## Extract provided
###

Making a Mathematical Statistics Course More Modern

USCOTS 2025

Jessica Chapman

St. Lawrence University (USA)

Matt Higham

St. Lawrence University (USA)

2025-07-18

About Us

  • Graduate School: Iowa State University; Undergrad: Truman State University.
  • Research: Multi-criteria optimization and STEM Education (NSF S-STEM).
  • Favorite Course to Teach: Probability and (increasingly) Math Stat.

About Us

  • Graduate School: Oregon State University; Undergraduate School: Miami University (OH).
  • Research: Spatial statistics and R package development.
  • Favorite Course to Teach: Foundations of Data Science.

Your Turn

Form groups of 3 to 5 people with those around you. Introduce yourself by discussing one or more of the following questions:

  1. What is your favorite course to teach? Do you have a favorite topic in that course? If so, what is it?
  2. If you could ban one statistical term forever, what would it be?
  3. What statistical concept do you secretly love?
04:00

Motivation for Session

  1. What more can we do to make math stat more “useful?”
  2. Should we be making a math stat course more modern? Are there downsides to modernizing a math stat course?
  3. What topics should we be including in a math stat course? What topics do today’s students find interesting and engaging?

What Do We Mean by “Math-Stat”?

Motivation: Student Feedback

Feedback A

“I really only think this class is applicable to someone going to grad school or heavily love mathematics. The class is great in that it is difficult and extends your math but very low applicability to life/career.”

Feedback B

“There are so many components of this course that I will be able to apply to my future career and life experiences, a lot of which I think everyone regardless of field of study should at least know a little about.”

Your Turn

What does it mean for a math-stat course to be “useful?” In your groups, try to come up with a specific definition for “useful” in this context.

05:00

What Our Students Said (Top 3 Response Types)

  • Applicable to Future: “I defined useful as something I think I will continue to use or see again in the future—skills or ideas that expand into future learning goals.”
  • Applicable to the “Real World”: “I based this on how applicable these things would be to my professional life or general knowledge after college….”
  • Deepened Understanding: “I (also) considered how much something deepened my conceptual understanding.”

Your Turn

What topics should be included in a math stat course? Consider a list of topics in an accompanying handout, and, with your groups, decide on 15 that you feel should be in a Math Stat course.

10:00

Post In or Out

  • JSM 2003 Session in San Francisco titled “Is the Math Stat Course obsolete?”

###

## Task to carry out
Extract the passage of the slides on modernizing a mathematical statistics course that starts at "What Our Students" and ends at "Math Stat course.", copying it word for word.

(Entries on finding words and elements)
###

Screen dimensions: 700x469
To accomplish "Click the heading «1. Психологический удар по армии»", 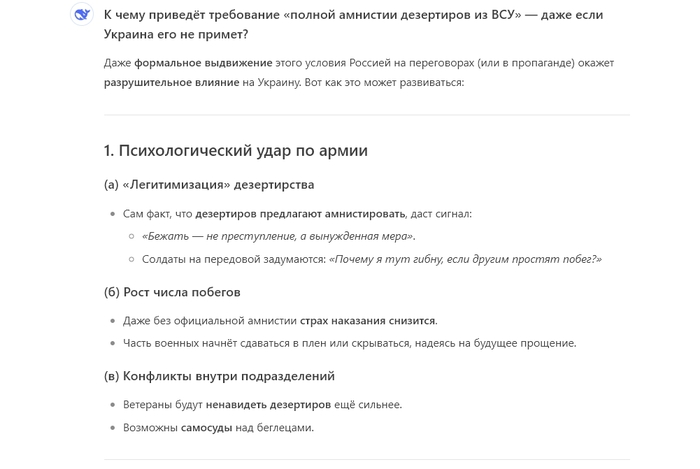I will coord(235,151).

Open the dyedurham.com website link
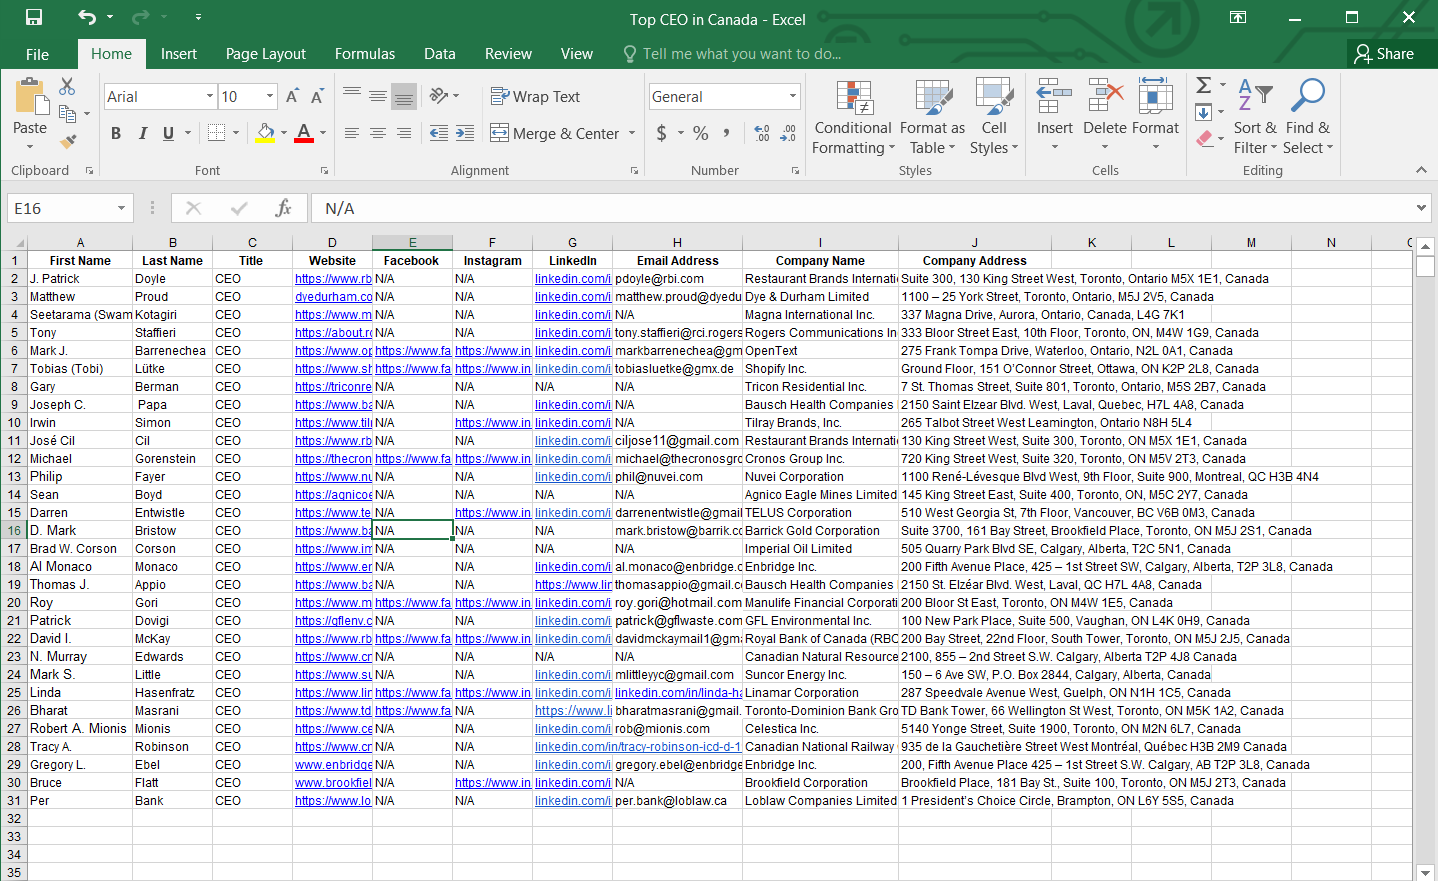(x=333, y=297)
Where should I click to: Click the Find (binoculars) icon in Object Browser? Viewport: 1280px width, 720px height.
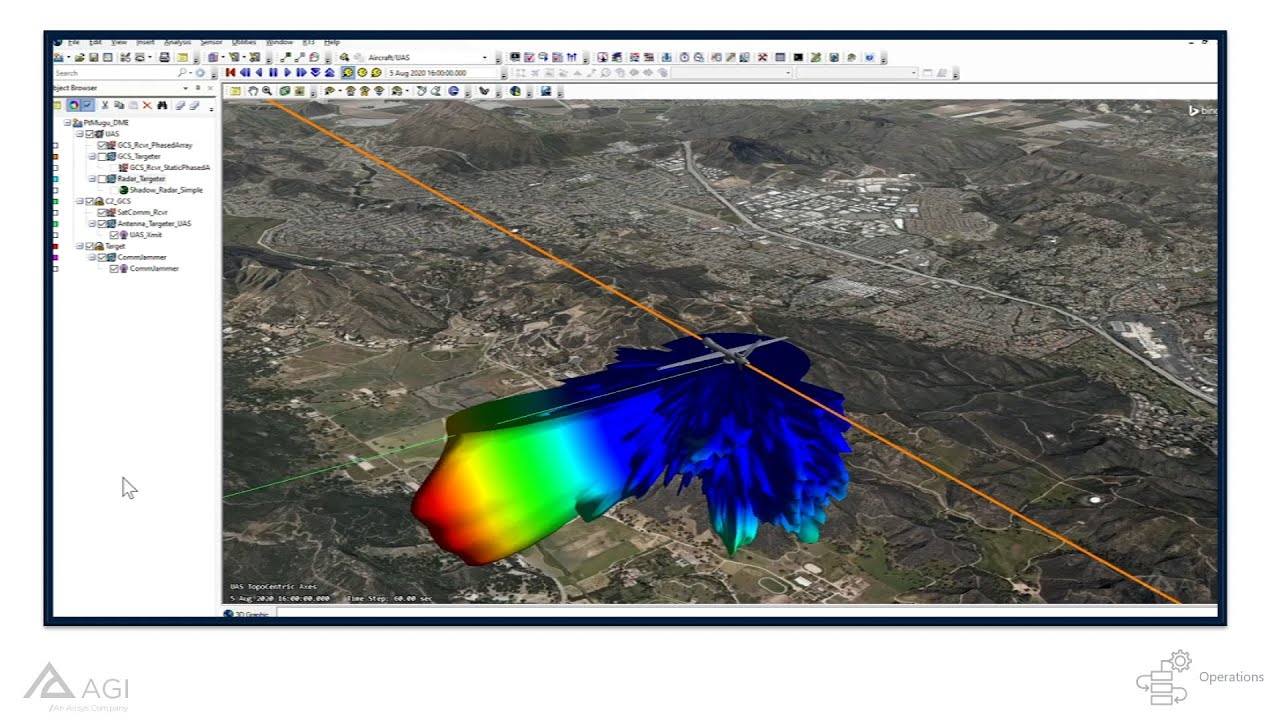[163, 105]
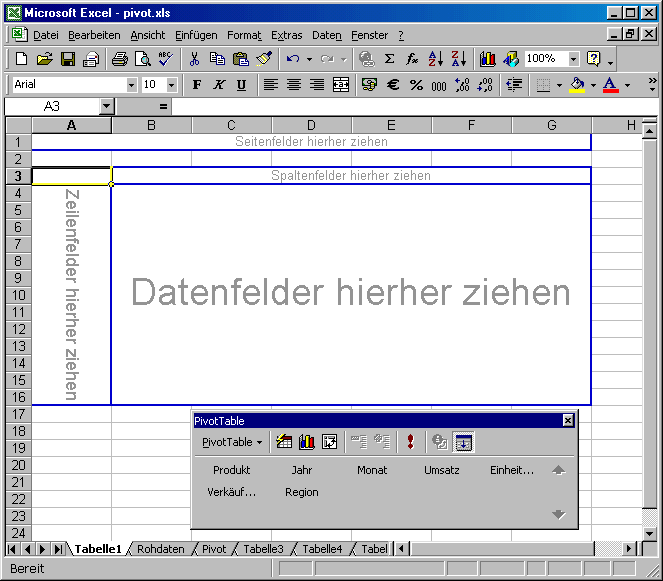Click the red exclamation Refresh Data icon

tap(410, 441)
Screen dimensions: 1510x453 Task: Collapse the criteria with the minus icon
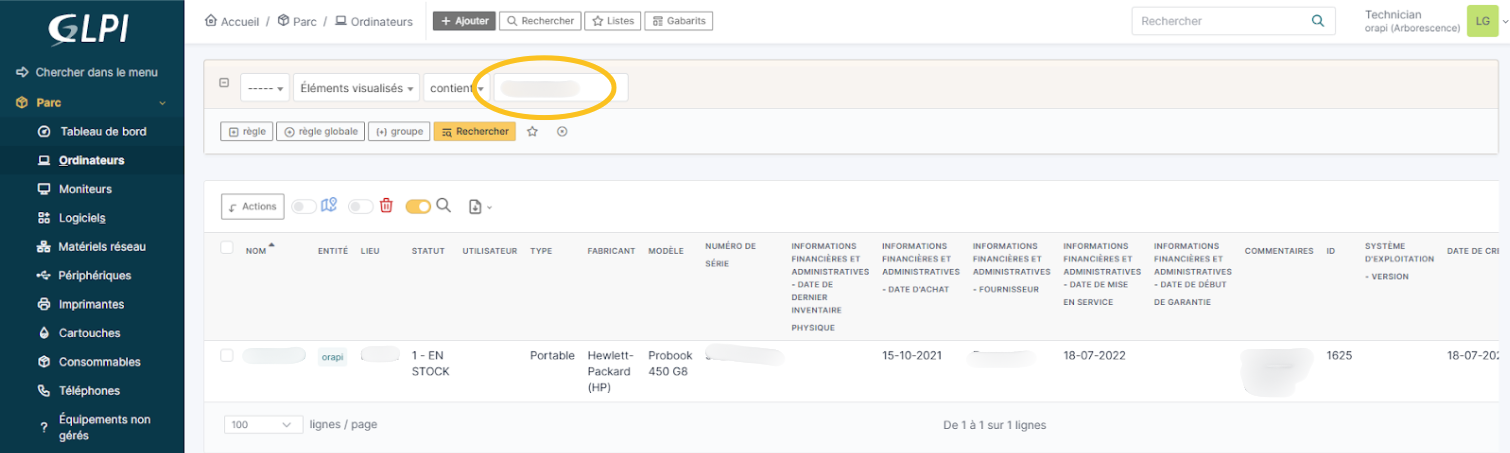224,84
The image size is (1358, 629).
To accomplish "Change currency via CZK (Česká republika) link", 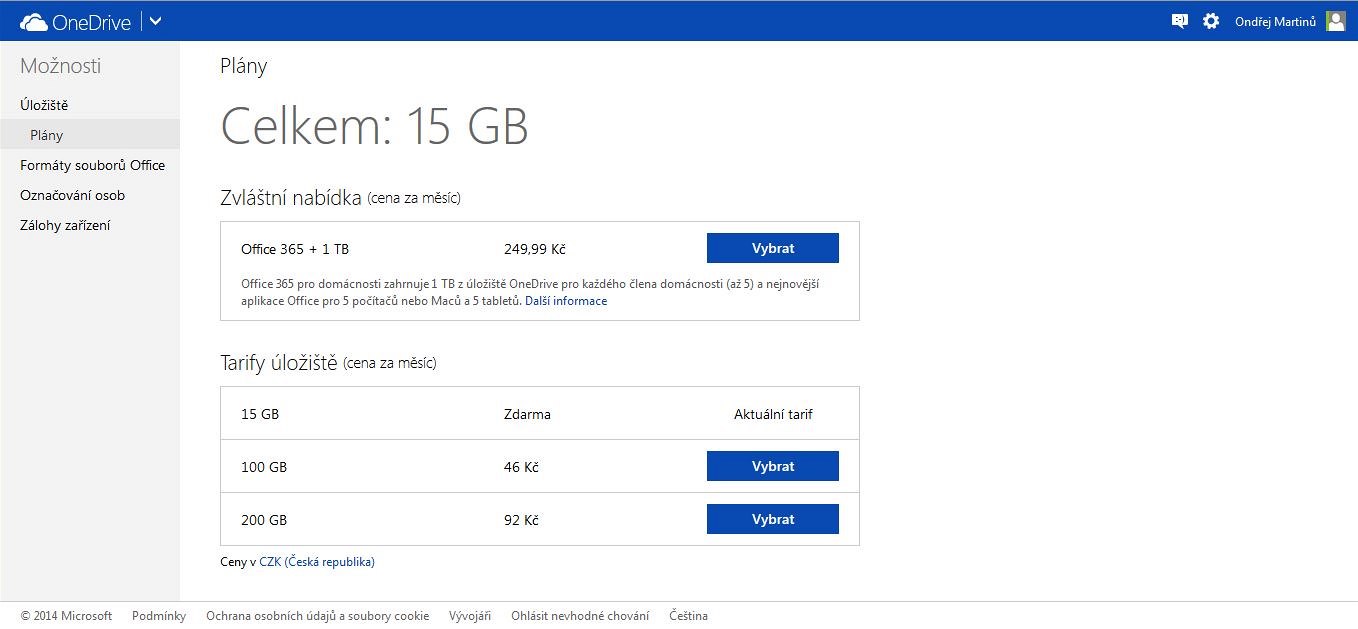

###

## Complete output
What Our Students Said (Top 3 Response Types)

  • Applicable to Future: “I defined useful as something I think I will continue to use or see again in the future—skills or ideas that expand into future learning goals.”
  • Applicable to the “Real World”: “I based this on how applicable these things would be to my professional life or general knowledge after college….”
  • Deepened Understanding: “I (also) considered how much something deepened my conceptual understanding.”

Your Turn

What topics should be included in a math stat course? Consider a list of topics in an accompanying handout, and, with your groups, decide on 15 that you feel should be in a Math Stat course.